From our review, Grant and Annika’s weekly expenses (excluding food, but including the new loan payment of $91.30) were closer to $1,500. If food costs and other general living expenses (such as general medical expenses) were then added into Grant and Annika’s budget, it was questionable whether they could afford the new loan.


No overall consideration of Grant and Annika’s situation

Moreover, our review of Grant and Annika’s weekly expenses was not the end of the matter. We also considered Grant and Annika’s wider financial circumstances.

In the month prior to taking out the loan, Grant had borrowed $1,892 from three pay-day lenders and had repaid a total of $4,600 in debt. Grant and Annika also had two cars before the mid-2017 loan was granted, but the budget did not make allowance for the costs of running them. Grant had been out of work for about three months at the beginning of 2017, which did not appear to have been factored into an assessment of their financial situation. We also agreed that trouble paying the loan so soon after it was taken out was a strong indication that Grant was never able to afford it.


The lender must carry out its own affordability assessment

We said that although the broker filled out the application form with Grant, it was ultimately the lender’s responsibility to ensure it undertook sufficient affordability enquiries. We noted that under the current responsible lending provisions of the Credit Contracts and Consumer Finance Act, a lender can rely on information provided by a borrower in an application form. However, if the lender had viewed the bank statements, Grant’s pattern of taking out small payday loans to make his payments to the lender would have been apparent.

Under section 9C(3)(a)(ii) of the Credit Contracts and Consumer Finance Act, and the responsible lending code, the lender should have conducted reasonable enquiries before entering into the loan to be satisfied that Grant could afford to pay without suffering substantial hardship. In our view the lender could not just rely on the information provided in an application form, without some independent verification. The lender could not have met its responsible lending obligations when the information received from the broker was unverified and inaccurate.



Based on section 94(1)(b) of the Credit Contracts and Consumer Finance Act, we said the lender should write off all the interest and fees charged on the loan. Taking into account the payments Grant had already made towards the loan, this left an amount to pay of $10,100.

Both Grant and the lender agreed with our view. Grant stressed, however, that he wanted to be able to keep the vehicle so he could continue to work.

Unfortunately, it appeared Grant still could not afford to make payments towards the new balance of $10,100. He spoke with his financial mentor, who applied for a summary instalment order. Under the summary instalment order, Grant’s debts to third-party unsecured creditors were reduced. This meant that he only had to pay 25 cents in each dollar originally owed to those creditors. Because of the reduction in the amount that Grant owed the third-party unsecured creditors, Grant had more room in his budget to pay his secured debt to the lender (secured debts not being covered by summary instalment orders).

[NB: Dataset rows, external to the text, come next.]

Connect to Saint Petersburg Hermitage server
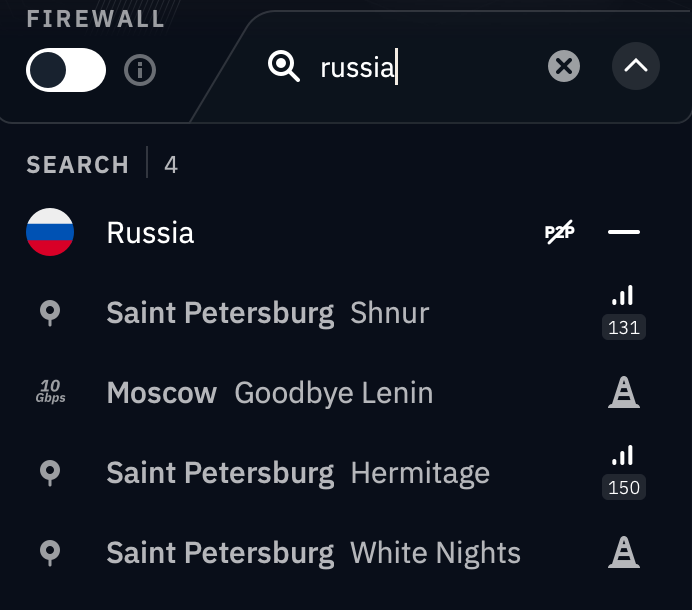Screen dimensions: 692x610 tap(298, 473)
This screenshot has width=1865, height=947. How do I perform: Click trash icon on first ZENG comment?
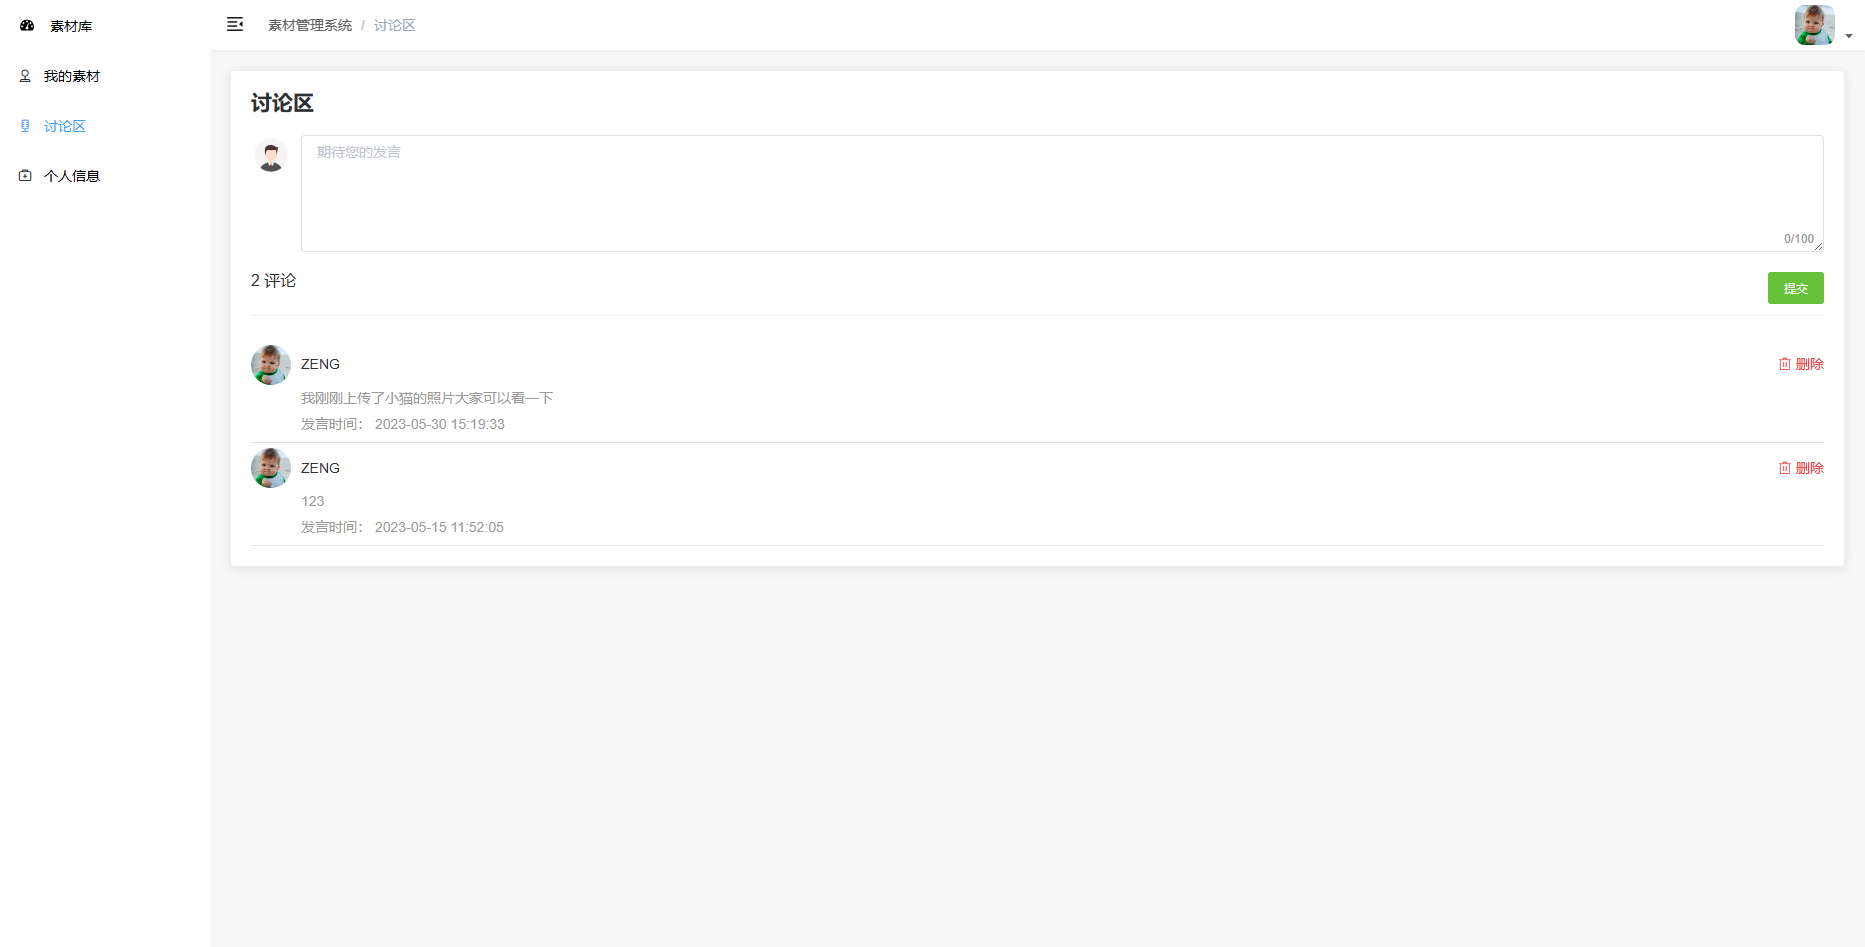pyautogui.click(x=1785, y=364)
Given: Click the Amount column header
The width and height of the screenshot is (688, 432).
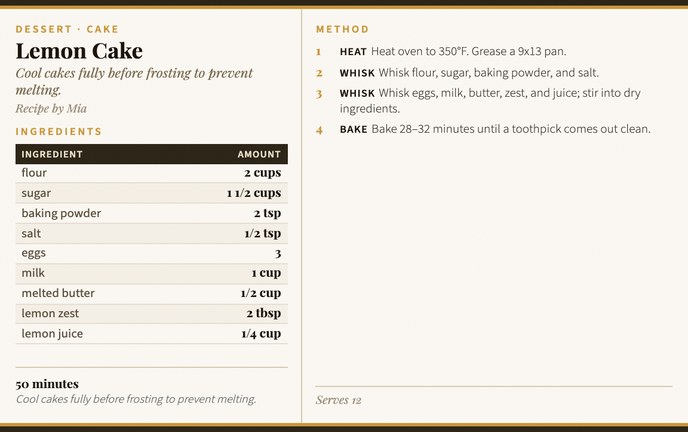Looking at the screenshot, I should coord(259,154).
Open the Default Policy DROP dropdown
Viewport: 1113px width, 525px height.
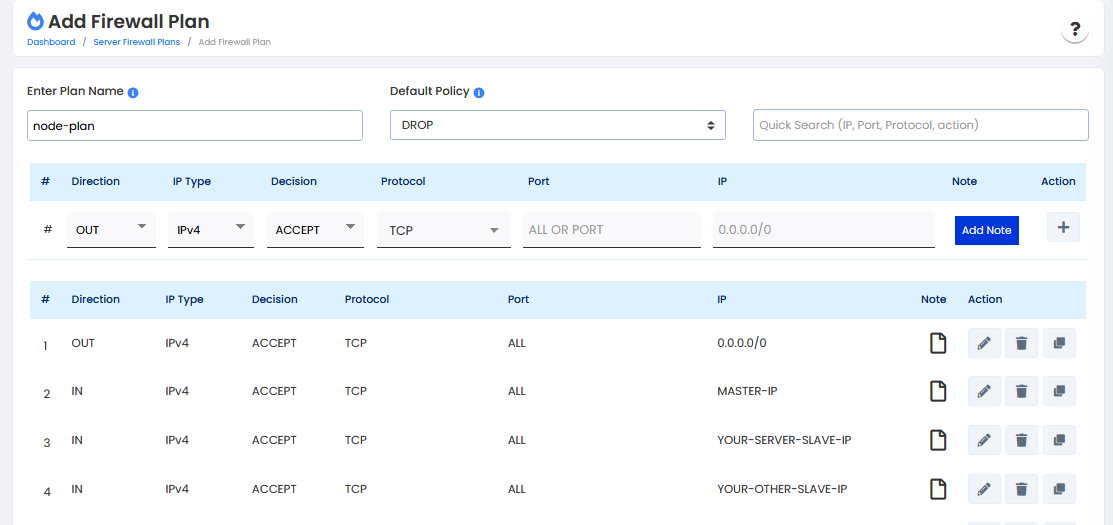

The parties entered into an agreement acknowledging the new balance of the debt ($10,100). The parties also agreed that ordinary interest would accrue (because Grant was keeping the vehicle), and that Grant would make fortnightly payments of $150. The financial mentor was able to provide a comprehensive statement of Grant and Annika’s financial position, which showed that a $150 fortnightly payment was affordable.

Grant commenced the new payments, and his complaint was resolved.


Insights for participants and consumers

FSCL is investigating an increasing number of complaints where lenders have not conducted a reasonable enquiry into whether a borrower can afford a loan. This includes where the borrower has applied with the assistance of a finance broker. Often, once we have analysed a borrower’s bank statements, it reveals that their weekly living expenses, and existing debt payments, are more than a borrower declared in their loan application.

Lenders need to ensure they have a clear picture of the borrower’s financial position, and investigate any obvious red flags (for example, where the only declared living expense is rental payments).